Reading time: 10 min Prerequisites: Know what attention is. Vaguely. Survival rate: 100% (the goose is friendly)
The Quest (Why You Should Care)
Transformers have a memory problem.
TRANSFORMER MEMORY:
- remembers EVERYTHING in context
- costs O(n²) to remember
- context window = hard limit
- 1M tokens = 💀 your GPU
RWKV-7 MEMORY:
- fixed-size "notebook"
- costs O(n) to remember
- can process INFINITE tokens
- 1M tokens = same as 1 token
But v7 does something v6 couldn’t:
It can EDIT its notebook. Not just add—CORRECT.
The Hunt Board Notice
QUEST TYPE: CAPTURE - STUDY - IMPLEMENT
"A new beast has emerged from the Eastern servers.
RWKV-7, codename 'Goose'.
Unlike its ancestors (v5, v6), this one carries
a strange power: the Generalized Delta Rule.
It can rewrite its own memories mid-inference.
Test-time training. In production.
Capture its essence. Port to Rust."
The v6 Beast: What It Could Do
RWKV-6 MEMORY UPDATE:
notebook = fade_old × old_memory + new_note
That's it. Two operations:
1. Fade what's old
2. Add what's new
Simple. Effective. But LIMITED.
The problem: you can’t FIX a wrong note. Once written, it only fades. Never corrects.
The v7 Beast: The Delta Rule
RWKV-7 MEMORY UPDATE:
notebook = fade_old × old_memory
+ CORRECT(old_memory) ← NEW!
+ new_note
Three operations:
1. Fade what's old
2. CORRECT what was wrong ← THE MAGIC
3. Add what's new
The Math (Scary Rune)
V6 (old):
S_t = w × S_{t-1} + k ⊗ v
V7 (new):
S_t = w × S_{t-1} + S_{t-1} × α × β^T + k ⊗ v
^^^^^^^^^^^^^^^^^^^^
THE DELTA RULE TERM
That middle term is doing gradient descent on the memory itself.
Tamed Version
What Each Term Does
w × S_{t-1}
→ "fade the old stuff"
→ decay between 0.545 and 1.0
→ gentle forgetting
S_{t-1} × α × β^T
→ "correct the old stuff"
→ α = what to look for (negative normalized key)

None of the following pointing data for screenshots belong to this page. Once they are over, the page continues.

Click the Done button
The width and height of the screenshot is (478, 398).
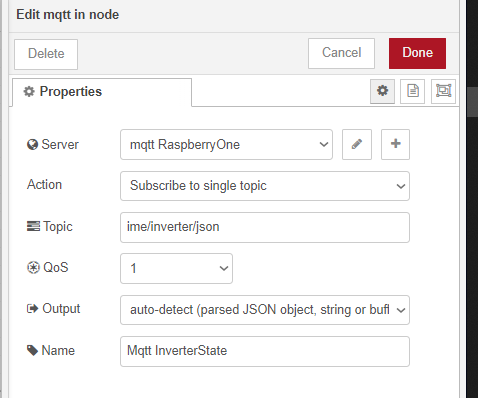click(x=417, y=53)
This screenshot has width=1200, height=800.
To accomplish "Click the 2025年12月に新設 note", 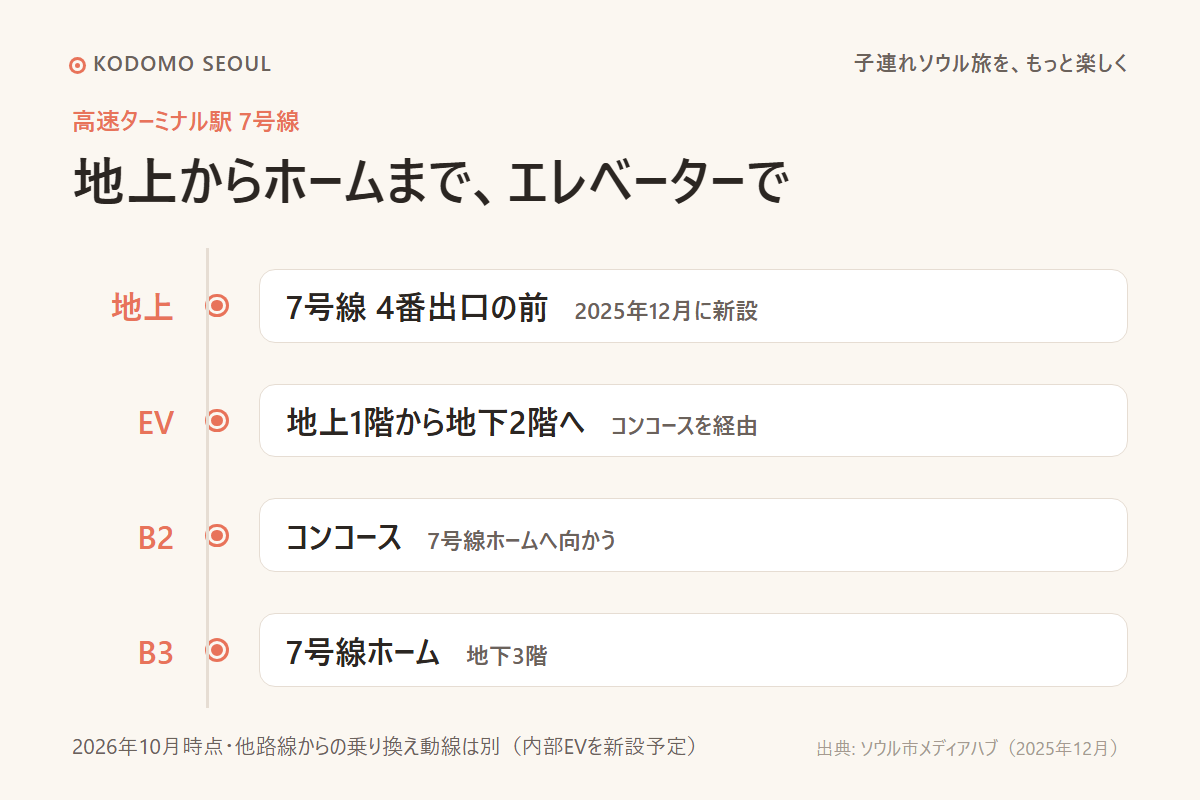I will pos(666,311).
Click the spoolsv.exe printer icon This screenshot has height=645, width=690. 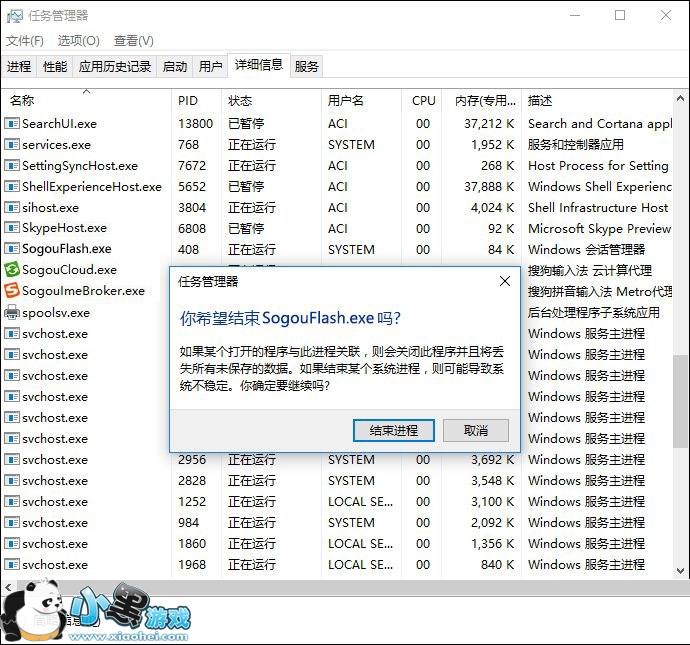[x=12, y=312]
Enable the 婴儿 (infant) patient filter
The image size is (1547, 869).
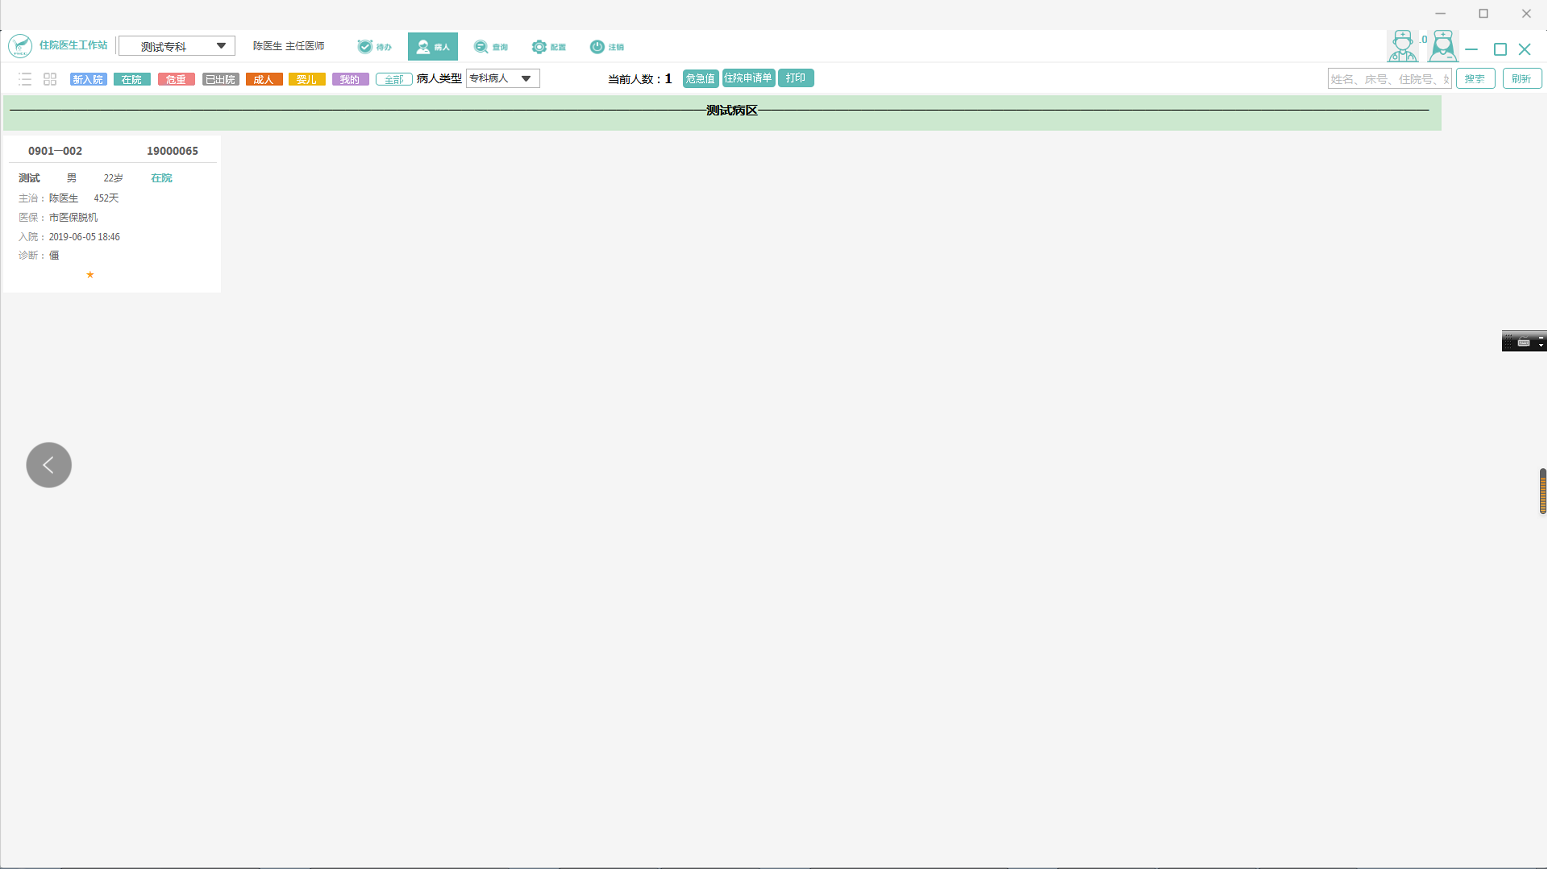[306, 78]
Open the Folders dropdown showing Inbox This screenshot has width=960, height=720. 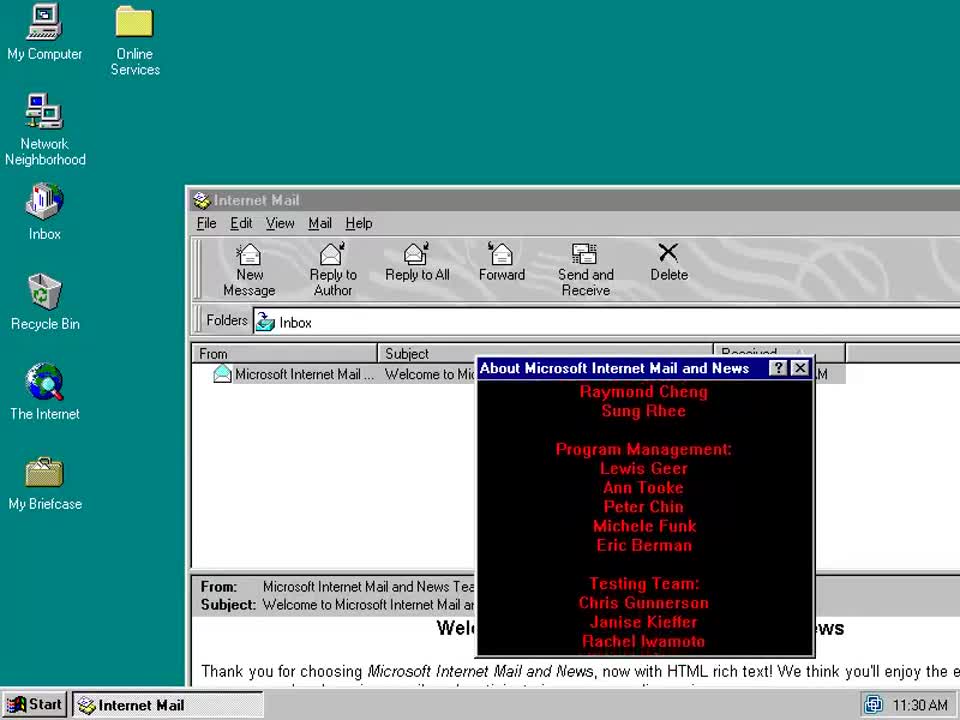point(290,322)
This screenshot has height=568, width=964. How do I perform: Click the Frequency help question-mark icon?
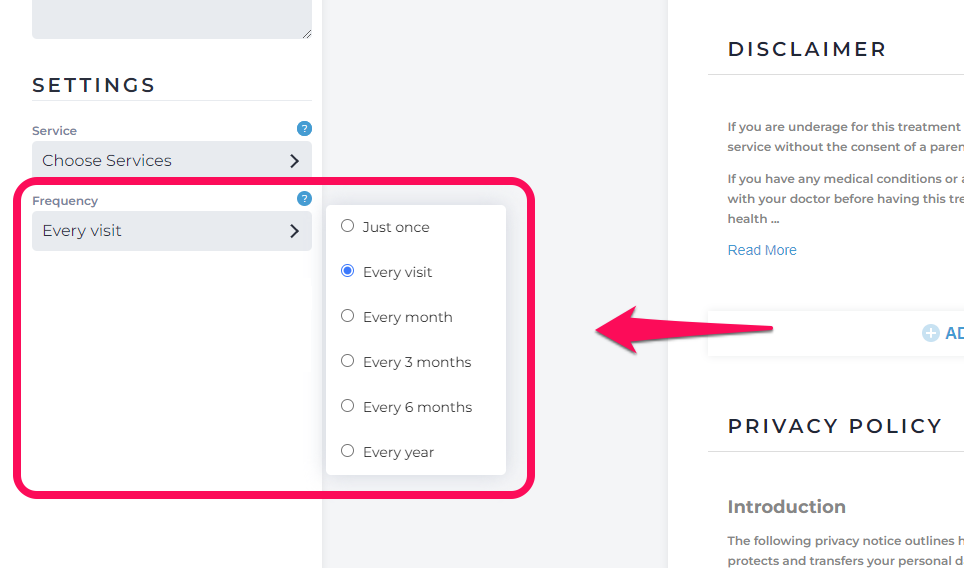(x=304, y=199)
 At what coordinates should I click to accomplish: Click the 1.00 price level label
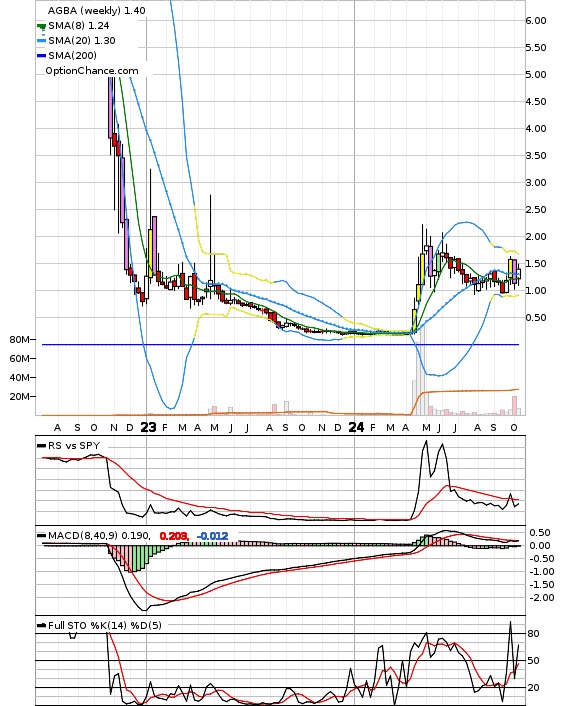tap(536, 291)
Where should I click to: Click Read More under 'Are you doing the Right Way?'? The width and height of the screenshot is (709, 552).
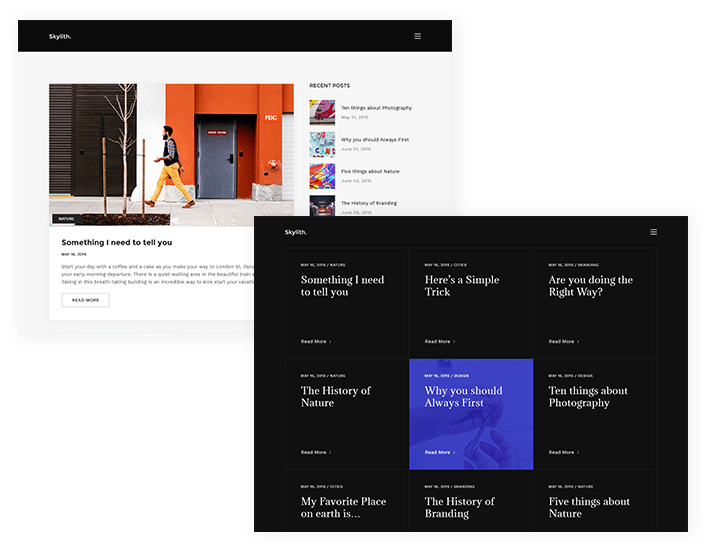tap(563, 341)
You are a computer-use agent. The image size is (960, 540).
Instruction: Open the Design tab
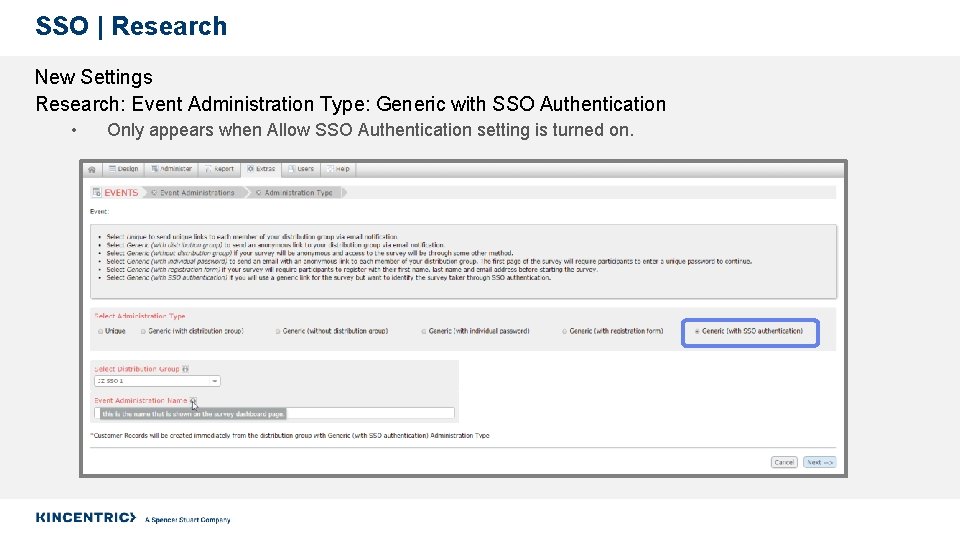(123, 169)
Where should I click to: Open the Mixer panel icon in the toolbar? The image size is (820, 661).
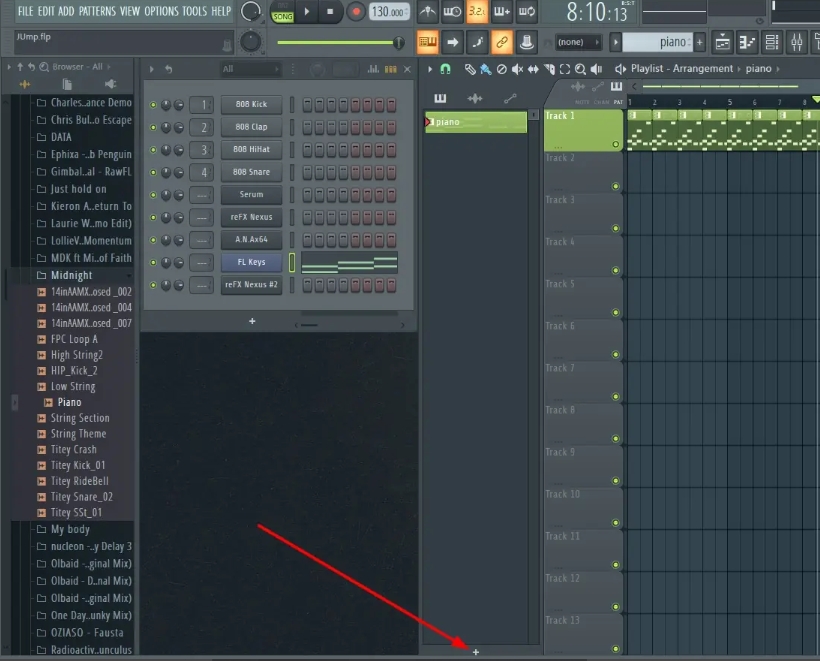click(796, 42)
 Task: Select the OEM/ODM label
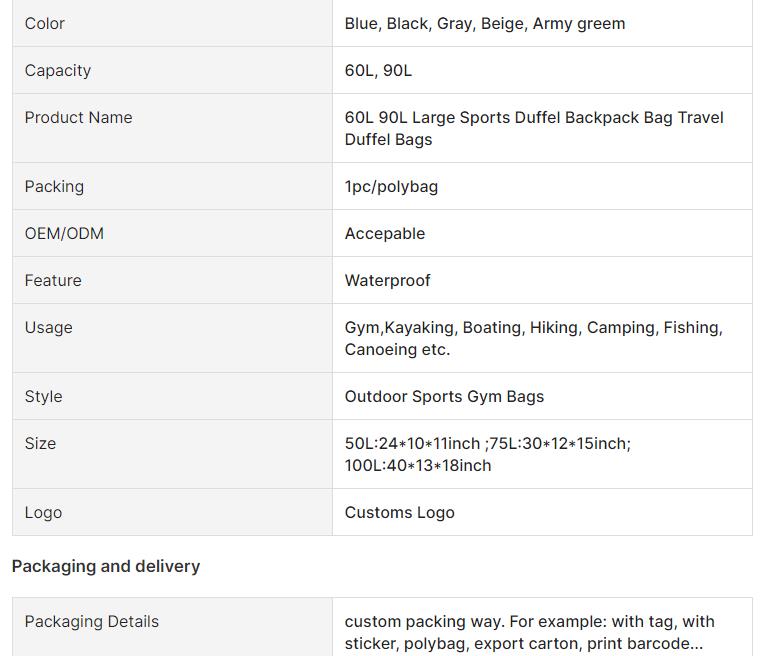coord(64,233)
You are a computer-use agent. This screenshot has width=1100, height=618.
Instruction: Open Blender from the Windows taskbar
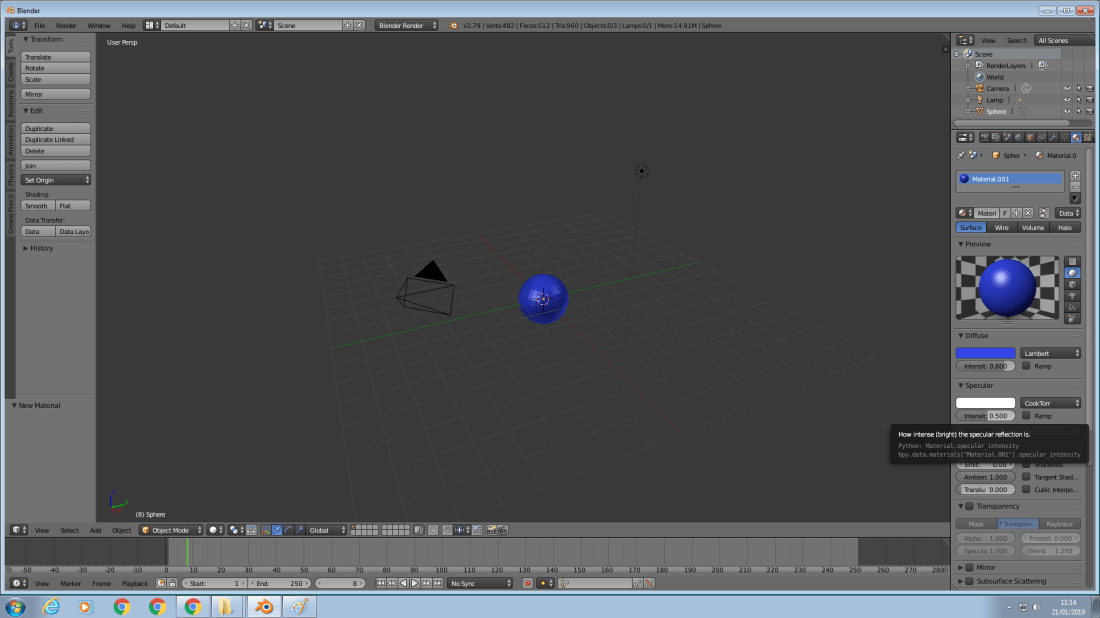[263, 606]
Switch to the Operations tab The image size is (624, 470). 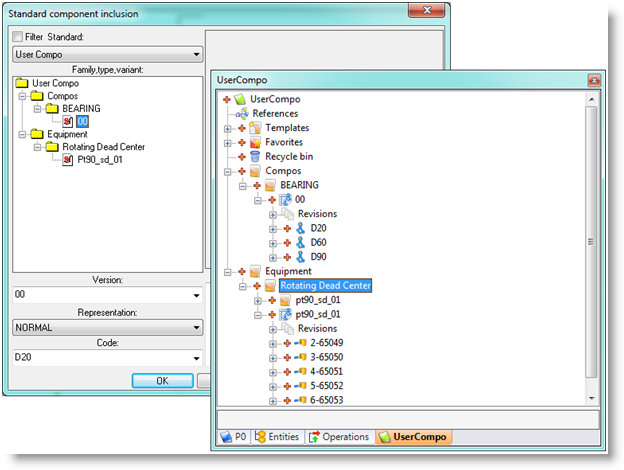click(x=340, y=437)
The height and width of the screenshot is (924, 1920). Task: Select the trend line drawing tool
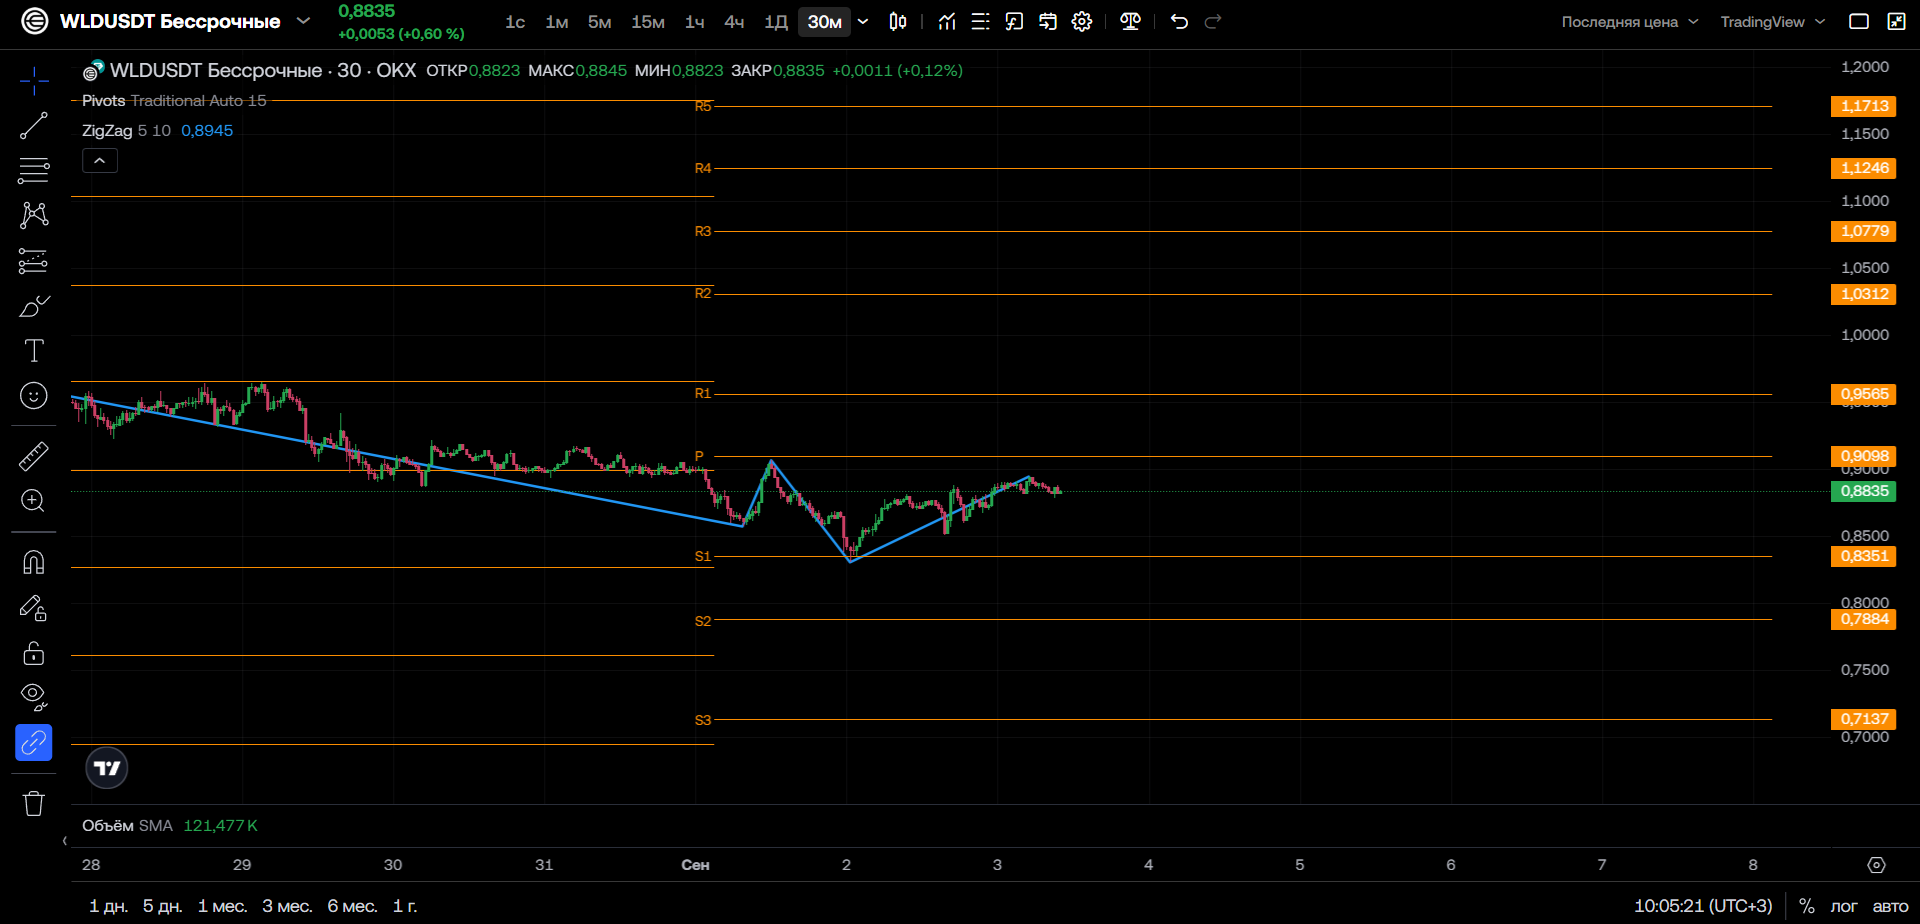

→ β = what to write back (key × learning rate)
→ this IS gradient descent!
k ⊗ v
→ "add new stuff"
→ outer product of key and value
→ standard attention write
The Gradient Descent Insight
Here’s the wild part:
The delta rule term is literally:
state = state + learning_rate × gradient
Where:
- gradient = how wrong is the current prediction?
- learning_rate = how much to fix it?
THE MODEL IS TRAINING ITSELF DURING INFERENCE.
This is why RWKV-7 can:
- Track state (counting, position)
- Learn patterns on the fly
- Recognize ALL regular languages (provably!)
The Decay Formula (FLA-style)
OLD FORMULA (wrong):
w_decay = exp(-exp(w))
→ decay in [0, 1] unbounded
FLA FORMULA (correct):
w = -0.6065 × sigmoid(w_lora(x))
w_decay = exp(w)
→ decay in [0.545, 1.0] bounded
WHY BOUNDED?
- Too much decay = forgets everything
- Too little decay = remembers garbage
- Sweet spot: 0.545 to 1.0
v_first: Cross-Layer Memory
RWKV-7 has a sneaky trick:
Layer 0:
v_first = v (capture initial value)
Layer 1+:
v = v + (v_first - v) × sigmoid(v_lora)
= interpolation between original and current!
WHY?
- Later layers can "remember" what layer 0 saw
- Cross-layer information flow
- Skip connections for values
The Architecture (FLA Weight Names)
model.layers.{i}.attn.*
├── r_proj, k_proj, v_proj, o_proj (projections)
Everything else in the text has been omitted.